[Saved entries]
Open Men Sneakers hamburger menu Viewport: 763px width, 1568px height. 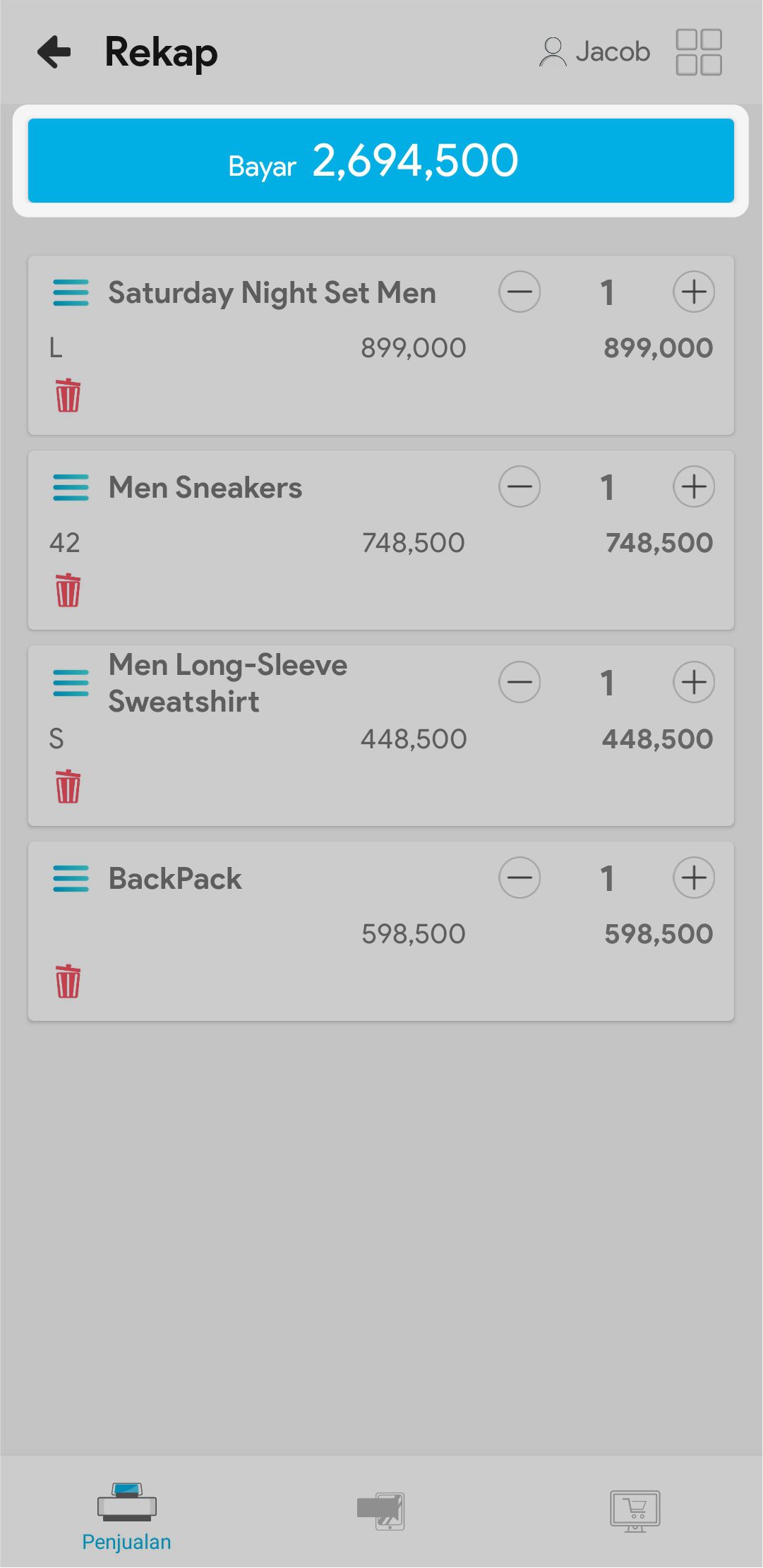click(71, 488)
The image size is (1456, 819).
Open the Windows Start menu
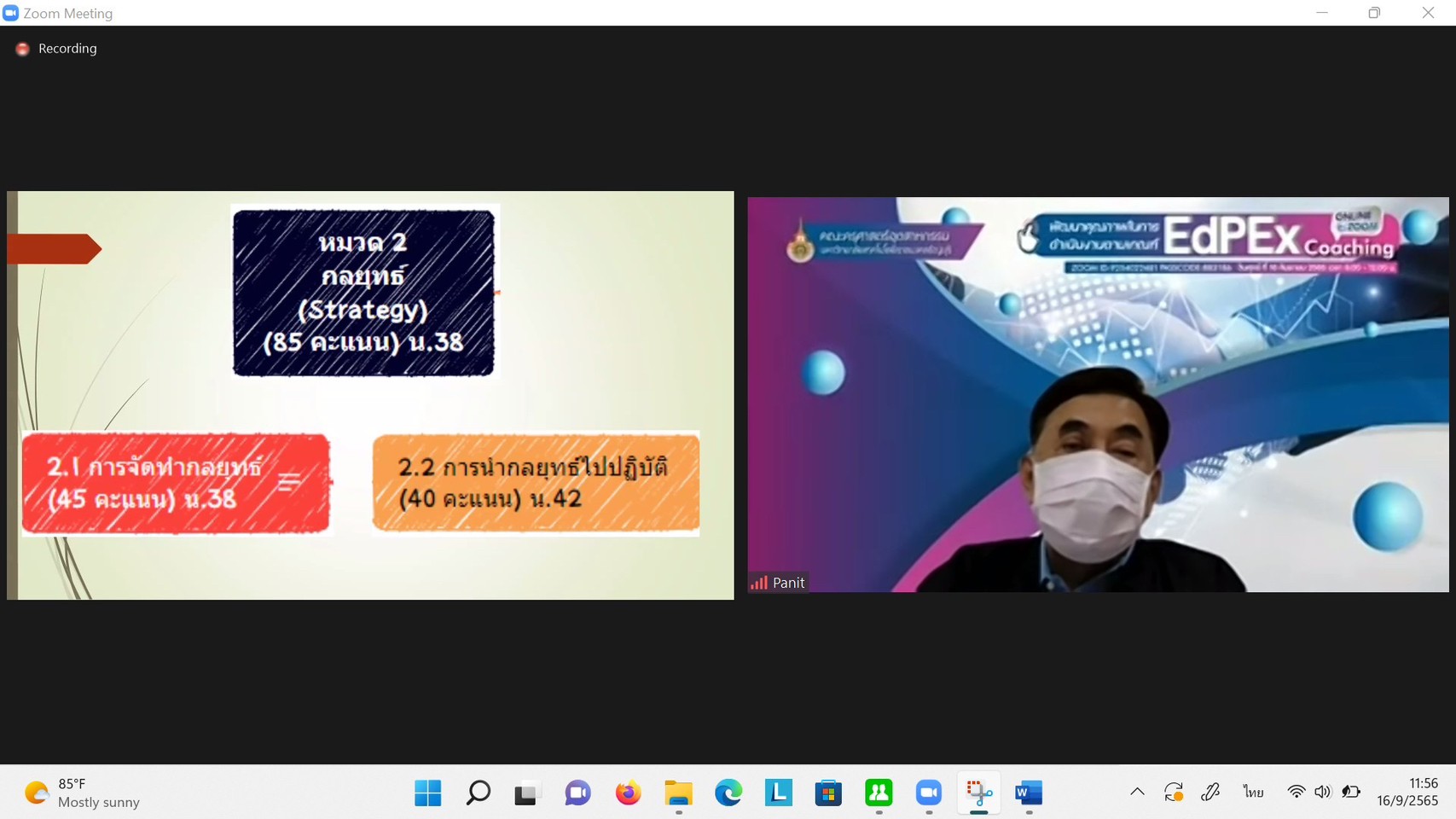coord(427,793)
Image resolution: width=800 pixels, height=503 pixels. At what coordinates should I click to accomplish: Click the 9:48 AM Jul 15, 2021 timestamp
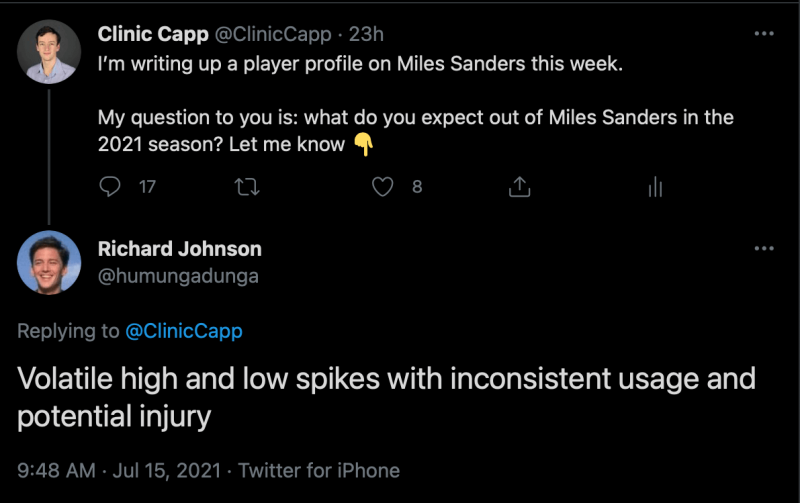point(121,470)
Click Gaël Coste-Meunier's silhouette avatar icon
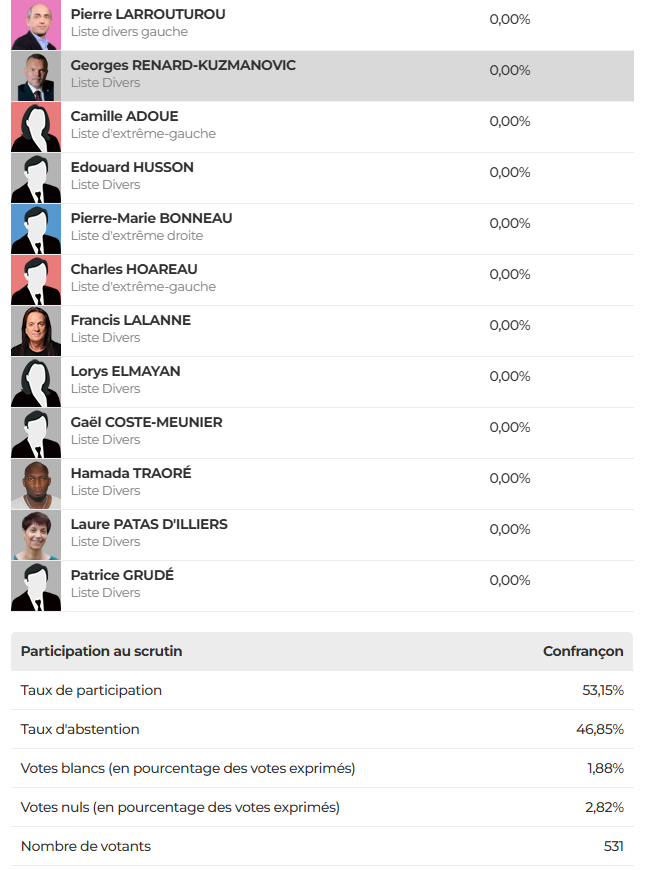 (36, 433)
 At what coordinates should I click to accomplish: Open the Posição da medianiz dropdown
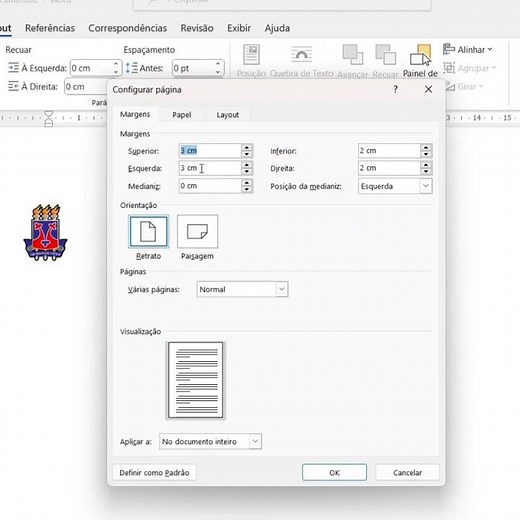click(x=426, y=186)
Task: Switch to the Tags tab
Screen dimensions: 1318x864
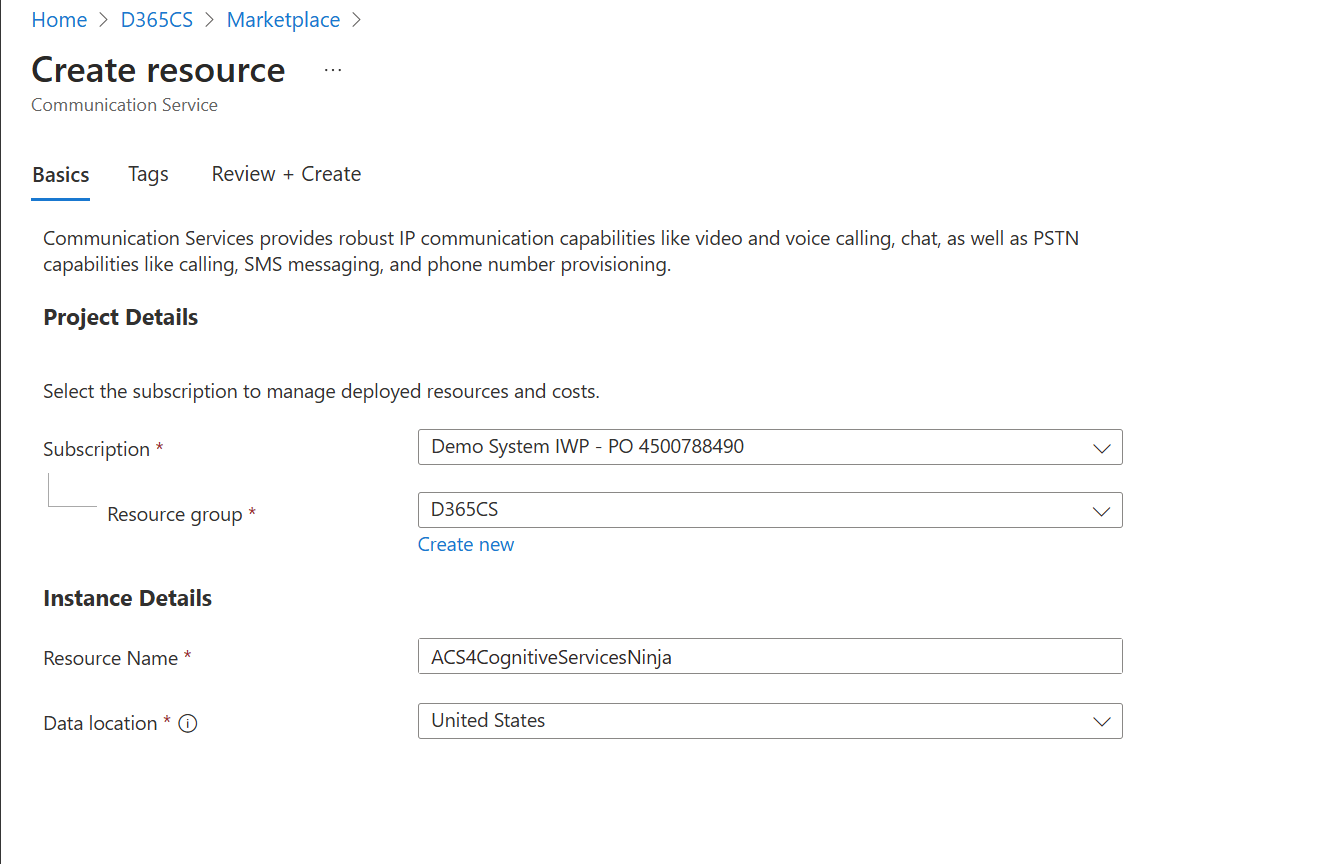Action: coord(148,174)
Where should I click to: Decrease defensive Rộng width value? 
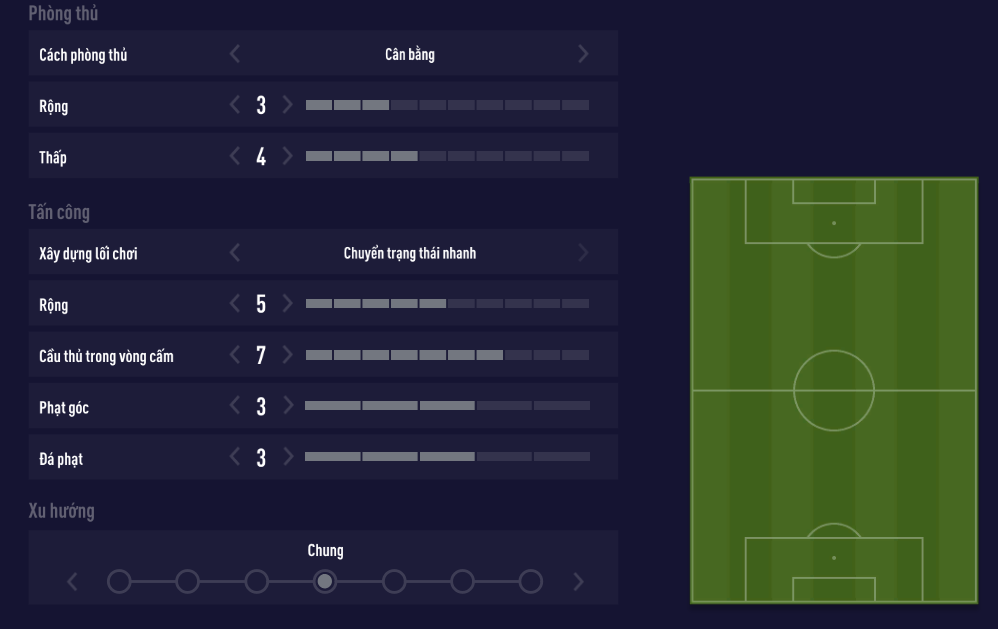[235, 104]
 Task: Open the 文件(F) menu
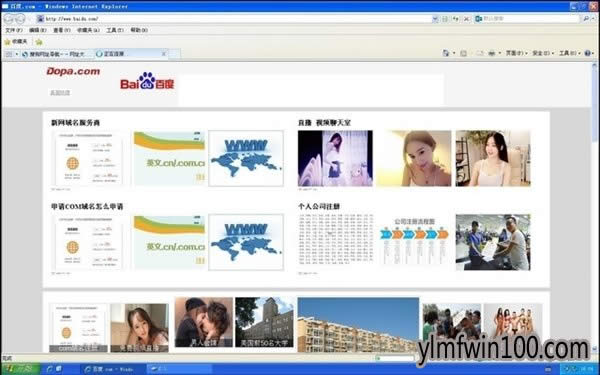[x=14, y=30]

== What is needed ==
Only the lines from the one containing "Image resolution: width=800" through the end of the records are wanted, set down exactly and without their pictures.

== Problem solution ==
Image resolution: width=800 pixels, height=503 pixels. At what coordinates should I click to accomplish: Click the 9:48 AM Jul 15, 2021 timestamp
point(121,470)
Click Gaël Coste-Meunier's silhouette avatar icon
 (36, 433)
 At what coordinates should I click to accomplish: Open the Posição da medianiz dropdown
click(x=426, y=186)
Task: Switch to the Tags tab
Screen dimensions: 1318x864
Action: coord(148,174)
Where should I click to: Decrease defensive Rộng width value? 
[235, 104]
 Task: Open the 文件(F) menu
[x=14, y=30]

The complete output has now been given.